In the vampire world the Covert has been around for hundreds of years. They take girls off the streets and then sell them to vampires who are looking to “collect” women for unpleasant purposes. It is a nasty business but vampires see humans as objects so buying one from the Covert is like adding another car to your collection. It wasn’t uncommon to hear another girl go missing off the streets, but when girls from well-known families begin to disappear, the Supernatural Crime Division begins to take notice.

Blake Noble is assigned by her superior to investigate the disappearance of his niece and to take down the Covert. Blake being the daughter of Lucifer and a famous vampire mother uses her abilities to survive through the investigation.
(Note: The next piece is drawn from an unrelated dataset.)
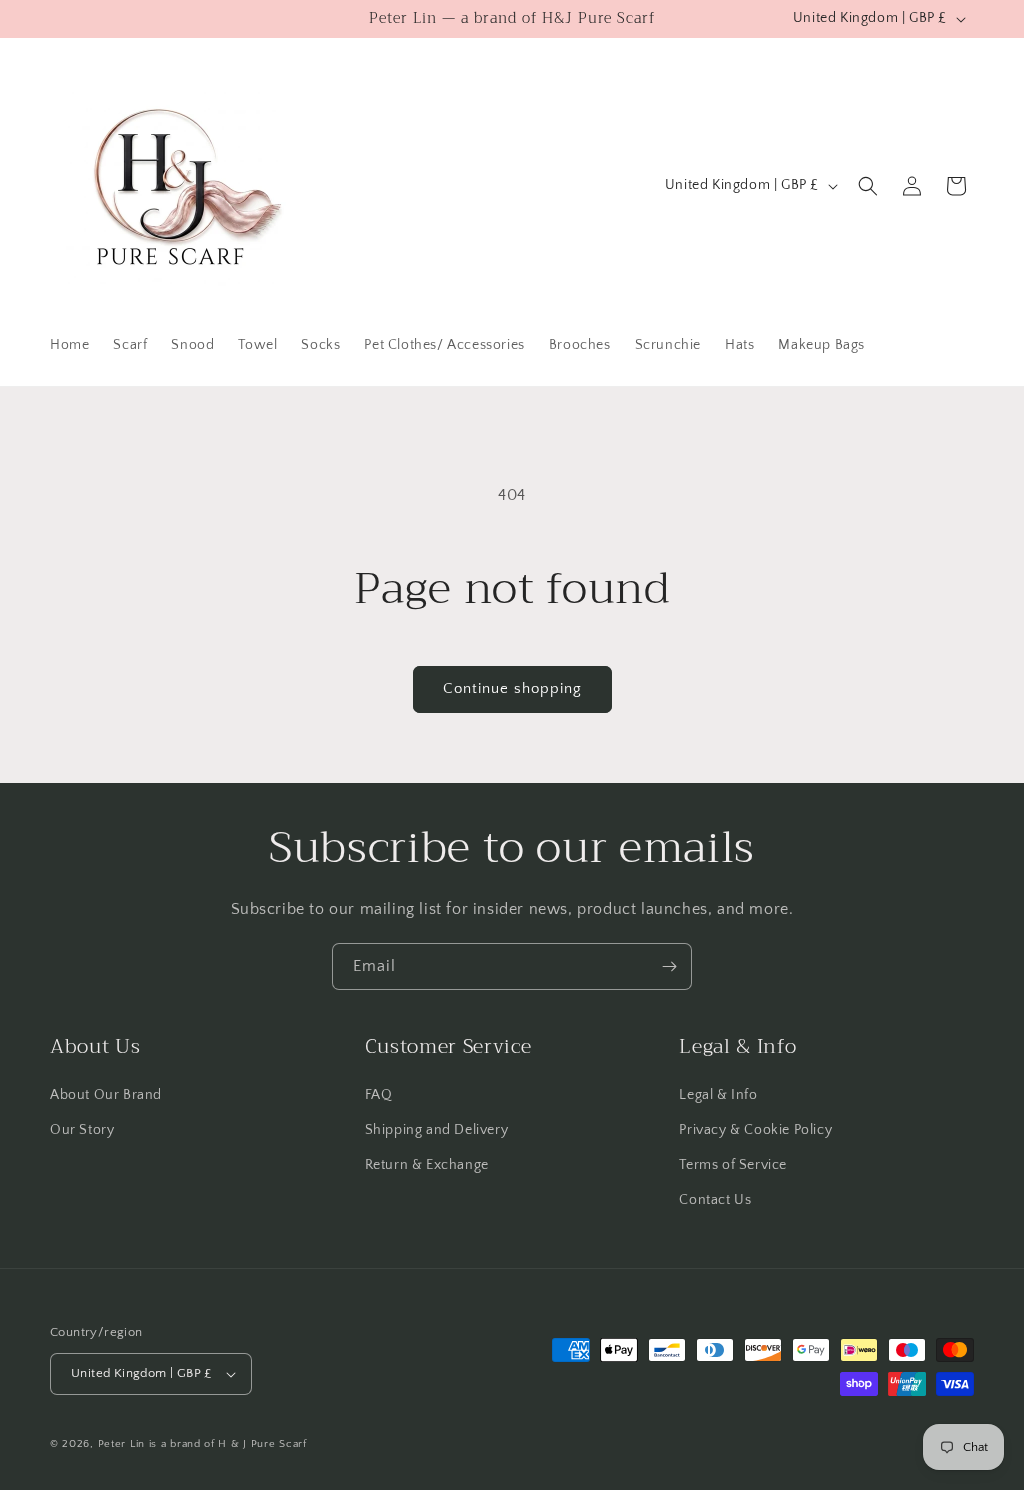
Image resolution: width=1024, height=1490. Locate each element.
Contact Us (715, 1200)
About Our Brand (106, 1095)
Between demon lessons from her father and falling for the Deputy Director she tries to find a way to take down a several hundred year old business. Only she soon realizes people she trusted are involved.
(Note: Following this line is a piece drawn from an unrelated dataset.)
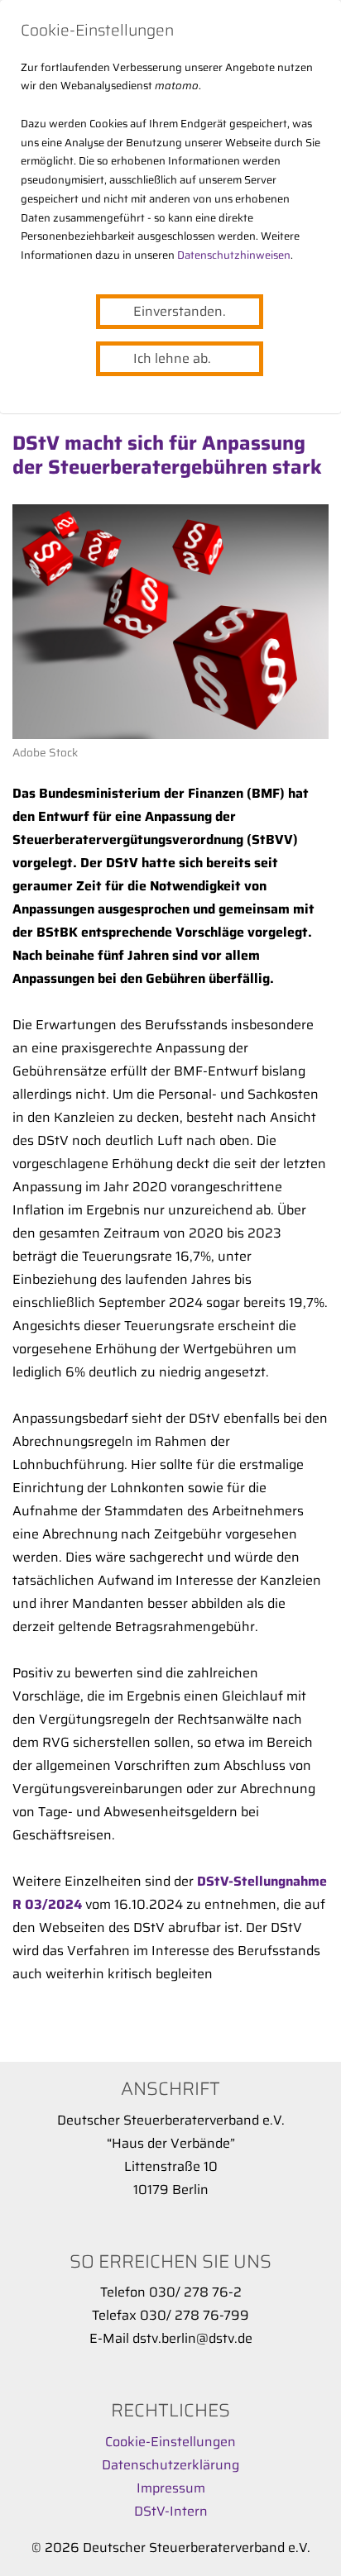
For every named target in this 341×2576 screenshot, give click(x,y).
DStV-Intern (171, 2511)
Blake Noble is a half vampire, half demon with a little witch thrown in for good measure. When we first meet her she is working for the SCD, Supernatural Crime Division and is going undercover to find out who kidnapped her boss’s niece. From there she gets betrayed,  discovers new powers, gets kidnapped,kicks some ass,reconnects with an old friend,falls in love, meets her father, who just happens to be Lucifer.
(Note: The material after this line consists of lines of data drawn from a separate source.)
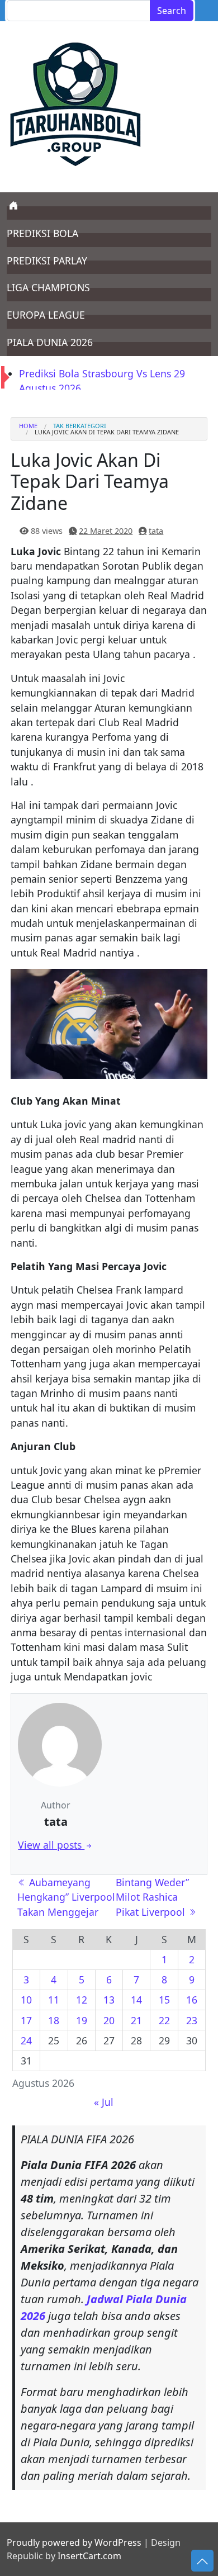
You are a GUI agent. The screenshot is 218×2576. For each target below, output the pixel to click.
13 (109, 1999)
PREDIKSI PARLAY (47, 260)
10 (26, 1999)
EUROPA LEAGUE (46, 314)
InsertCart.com (89, 2556)
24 (26, 2040)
  What did I think about Blood Slaves? If you have had read any of my reviews you know I am not a fan of the “insta-love” aspect. Which we have in this book. Though Blake didn't go overboard like a lot characters tend to do, that he wasn't the only thing that mattered to her. Blake is independent, strong willed, snarky and has more courage at times than common sense. She tends to barrel into situations without being prepared. I felt that about half way through the book it was a bit rushed. I thought that something that needed more explaining was brushed over. Even with all of that I finished the book in one sitting. It kept my attention and I am looking forward to the next book in the series.